Cześć. W sumie to przypuszczałyśmy, że do tego dojdzie prędzej czy później... Nie mamy już siły i cierpliwości. Napisanie rozdziału nie jest rzeczą łatwą. Mi obrobienie, napisanie PROLOGU zajęło około 1,5 godziny. Zauważcie, jakiej długości są rodziały w porównaniu do niego. Dla nas jest to ogromna przyjemność, ale kiedy wchodzimy na bloga i widzimy godzinę po dodaniu rozdziału 40,50 wyświetleń pod nim, a 2,3 komentarze to naprawdę mamy ochotę rzucić to w cholerę. Jest gartka osób, które są naszymi stałymi czytelnikami i komentują KAŻDY rozdział... Praginiemy im ogromnie podziękować, bo pewnie gdyby nie one to liczba komentarzy wynosiłaby 0. To jest bardzo przykre, bo czujemy, że po prostu nikt nie docenia naszej pracy. Wyobraźcie sobie, że przygotowujecie się do sprawdzianu tydzień, umiecie wszystko, przychodzicie go odebrać wraz z oceną, a na kartce widzicie 1. Widzisz jakie to uczucie? Coś takiego czujemy za każdym razem, kiedy patrzymy na liczbę komentarzy. Nie jest to miłe.

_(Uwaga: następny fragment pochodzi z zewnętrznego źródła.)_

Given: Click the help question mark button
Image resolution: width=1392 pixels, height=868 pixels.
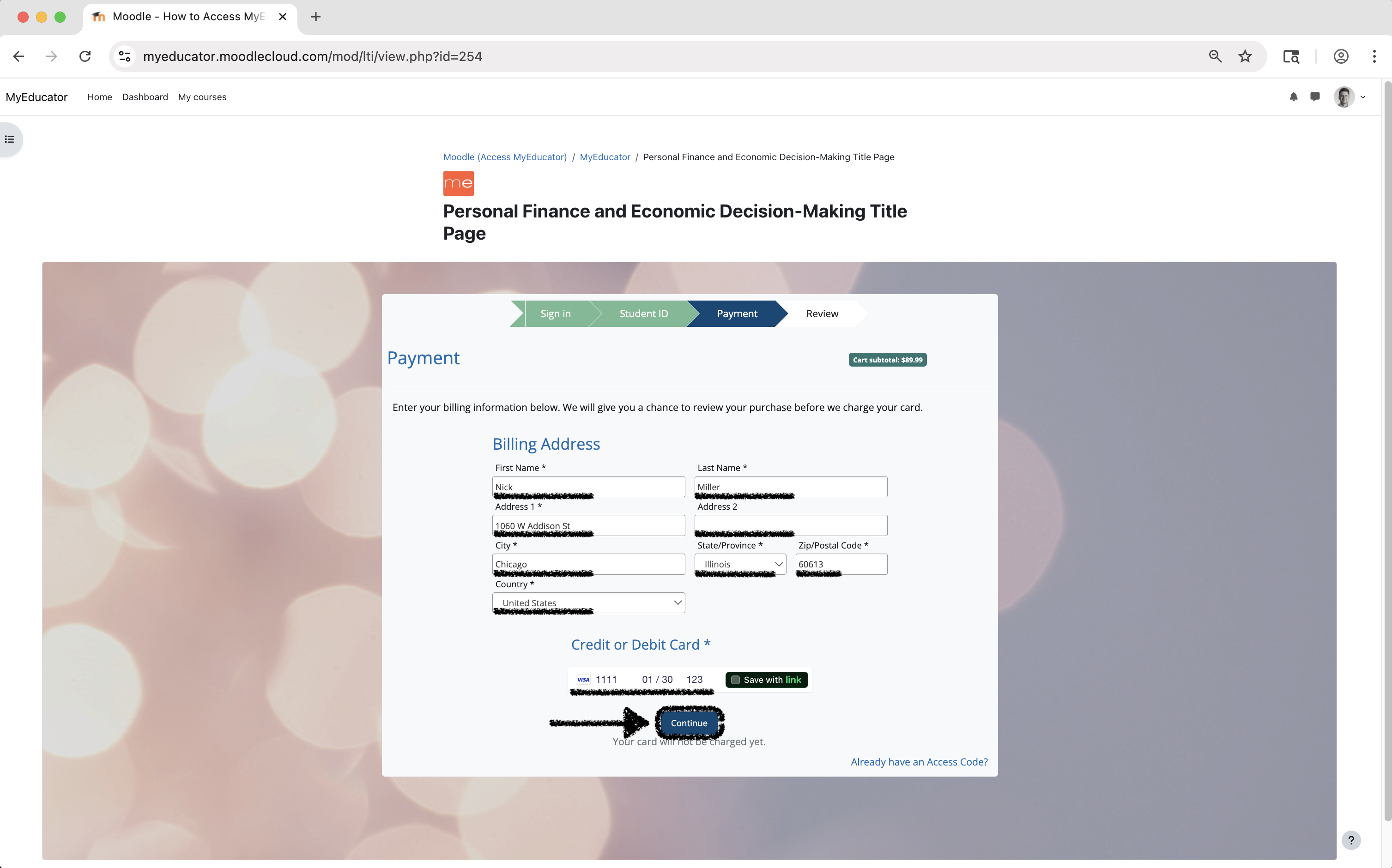Looking at the screenshot, I should (x=1350, y=840).
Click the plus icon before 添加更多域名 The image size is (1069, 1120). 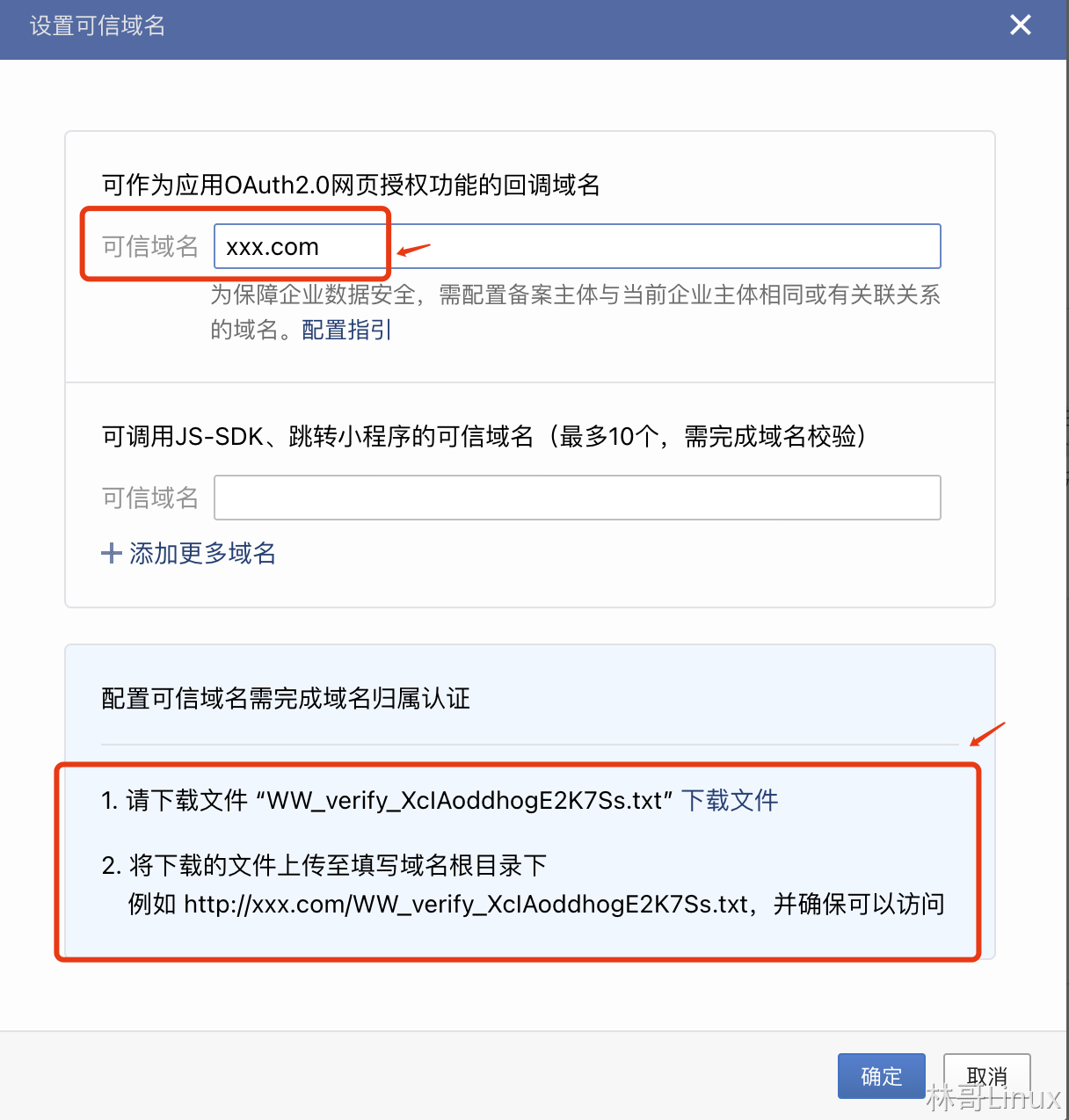(111, 553)
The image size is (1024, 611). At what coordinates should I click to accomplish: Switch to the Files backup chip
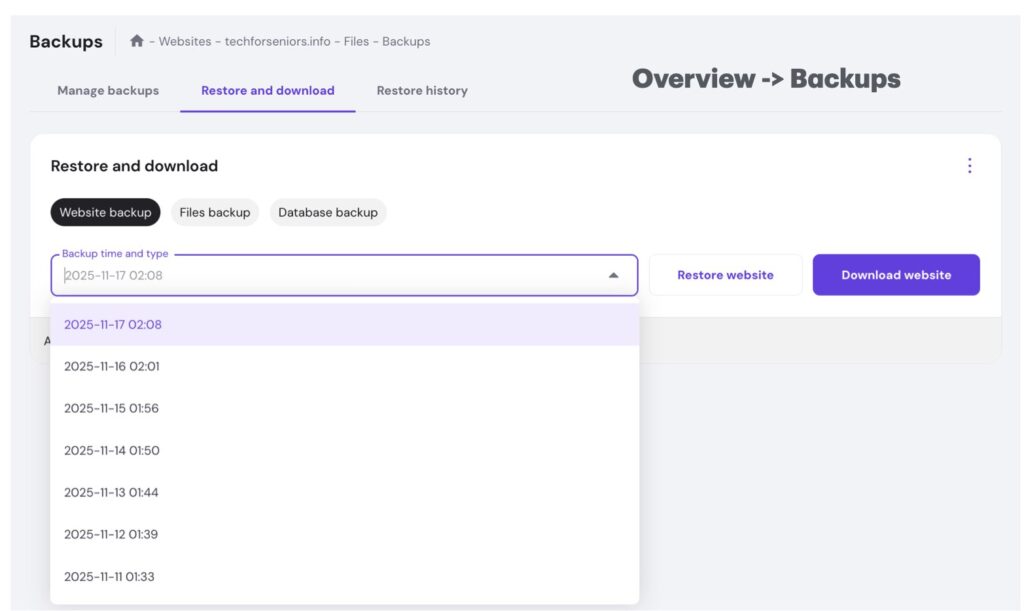(x=214, y=212)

Jaka jest nasza decyzja? Jeżeli sprawa nie przyjmie innego obrotu, bloga zamykamy i zwijamy to wszystko. Alarmowałyśmy już wiele razy i jedyne co, to stworzyło się błędne koło:
Rozdział --> Mało komentarzy --> Nasza apelacja --> Rozdział --> Dużo komentarzy --> Rozdział --> Rozdział --> Mało komentarzy...
I TAK W KÓŁKO.
Zobaczymy jak sprawa będzie się miała po paru rozdziałach. Jeżeli bez zmian, to tak jak już mówiłam... koniec. Nie chodzi nam o to, żebyście pisali komentarze długości rozdziału, ale nawet słowo super wystaczy.